Thanks for sharing your thoughts - very interesting!
I agree with much of what you say here, including the voice to be cautious
about assigning unproven motives and falling too quickly into a war model
of dealing with issues.
I would, however, find a different balance point than you would on certain
key elements.
--- (1) You call these standards "draft" standards and thus ridicule those who call for opposing them - for instance you say<<How can you oppose a draft? You *comment* on a draft, you can disagree with its *contents*...you can ask the authors to alter their perspectives or presentation...but a draft is an artefact of thinking-in-progress.>>
First, my understanding is that these are not accurately called "draft" standards but are "proposed" standards (actually "Proposed Rule", I believe, for those keeping track of such details). My understanding is that these were proposed as the standards THAT WOULD EXIST, unless they decided to change them.

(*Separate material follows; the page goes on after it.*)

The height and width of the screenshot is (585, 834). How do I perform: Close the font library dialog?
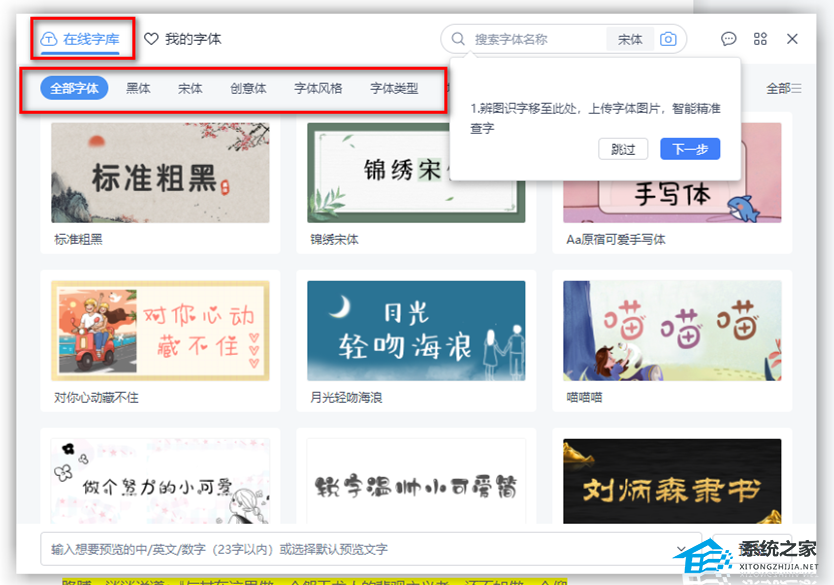pos(792,39)
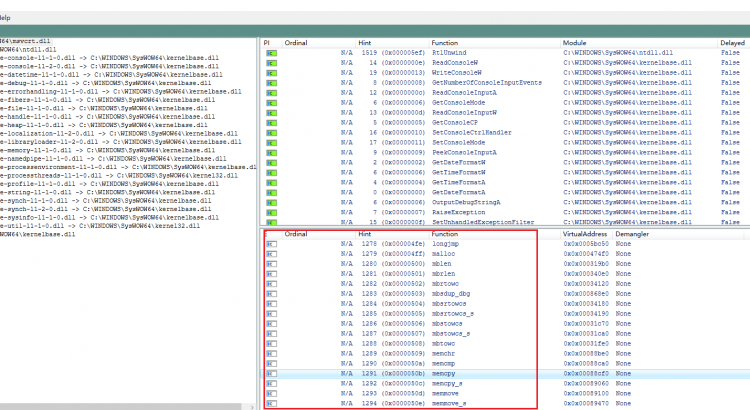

That's pretty close to final to me, and therefore not at the draft "sketch out" level you seem to suggest (and which, of course, the USDA has started suggest, after seeing the uproar and outrage about them - but that doesn't mean that was the notion of them when they first were presented).

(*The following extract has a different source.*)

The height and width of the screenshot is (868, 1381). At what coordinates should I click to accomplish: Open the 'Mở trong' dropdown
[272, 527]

Second, these rules are so far different from what they were supposed to be - per the 1990 Organic Foods Production Act (OFPA) and per the existing standards of the organic industry that they were directed to put into law - after many long years and many human-hours of work - that it is reasonable to question the current process - to question whether another round can get it right - whethere there is any amending that can possibly make it right.
If you put out a design specification for a house and got a blueprint for a boat back - even if it was a PROPOSED blueprint for a boat - it would be reasonable to question if this person would be able to provide you with the house you desire. And if you spent 7 years working out the details in a country-wide consensus process and got a really good working blueprint of the house you wanted and gave it to that person and they still came back with the blueprint for a boat - and they had the power to make that the place you had to live for the rest of your life - I think it's reasonable to start thinking outside the process, to seriously question whether another round of comments, after 7 years of them, was really going to educate them on what a house looks like. And I think it's reasonable to oppose both the blueprints that would become law, as well as opposing allowing this entity any authority over where you live.

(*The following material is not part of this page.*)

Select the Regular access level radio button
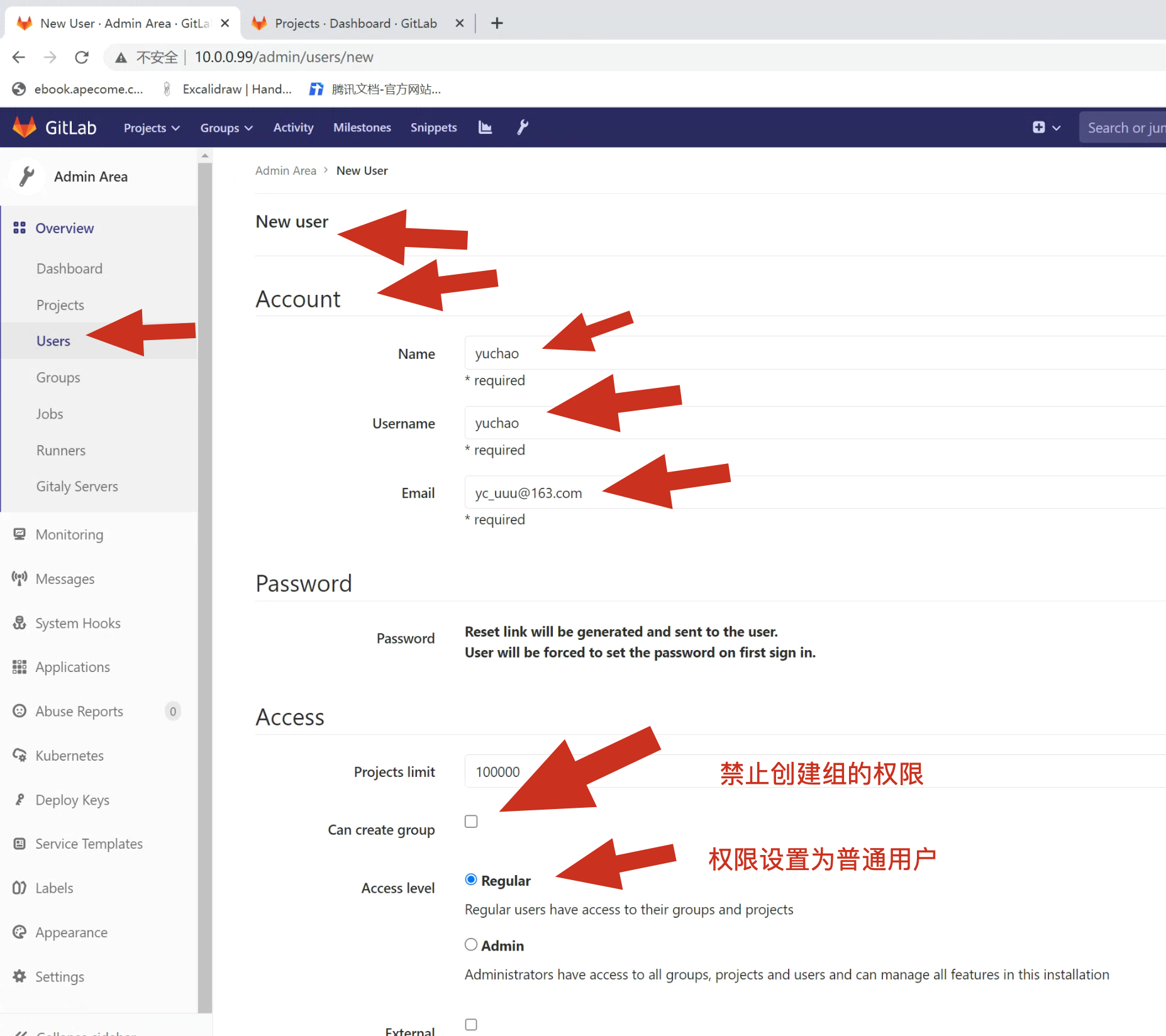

There is consensus in the organic industry that the flaws in these proposed standards go very deep, at the basis of its thinking and structure, and with the introduction of a wide range of new non-organic concepts that violate the gift and value of organic - incidental addititives, etc.
The value of organic is in its purity. It stands in contrast to the mainstream ag system which is based on Risk Assessment - allowing a little poisoning, because (on scant evidence that ignores basic notions of drift, synergism, cumulative effects, etc.) it believes that only "a few" will get hurt (logic and evidence to the contrary). I certainly think one should consider and try to work within existing systems. But many people have spent decades negotiating with this pesticide system and, while they've had successes - every one hard-earned with low funding - there are still lots of toxics in our food and our agriculture.
In contrast, organic agriculture got us right to the goal line. Instead of waiting for the agribusiness-greased wheels of our federal government to stand for a non-toxic food supply and ag, they went ahead and created it. Thinking outside the system. Going straight to the consumer.
Those who extoll the free market postulate that innovation and serving customer needs are the benefits that make it worth putting up with the downsides. This is an example of the success of that thesis. The market has demonstrated that the purity ideas in organic ag are valuable to a strong and growing set of the population.
>> But now these proposed organic rules have a thousand backdoors that allow toxics and synthetics into organic food. This isn't a little disagreement we're having. This is a proposal to create a definition of organic that would violate the core value of organic, and without cause take that option from the marketplace. This is a definition of a house that became a blueprint for a boat.
Now, I'm perfectly willing to see the people in the USDA as human beings, and I think it's important to do so. So I agree in the value of refraining from ungrounded villification and unproven assumption of motives.
However, I also think there are times for strong truthful statements, and this certainly counts as one of them. Sometimes one's desire to be "reasonable" can in fact disempower truth-telling. Sometimes working within the system can cause us to be disempowered pawns in someone else's game. Some cases do call for outrage and strong stands. And I strongly question how the USDA is ever going to be able to come up with real organic standards if they got so far off the mark this time. If they think they can edit those rules to get organic, I think they're sorely mistaken. That's why so many are calling for the rules to be withdrawn entirely, and to not buy the premise that if we just tell them where to edit it'll all come out ok. I also question whether the USDA is the right body to have responsibility for the national organic standard at all.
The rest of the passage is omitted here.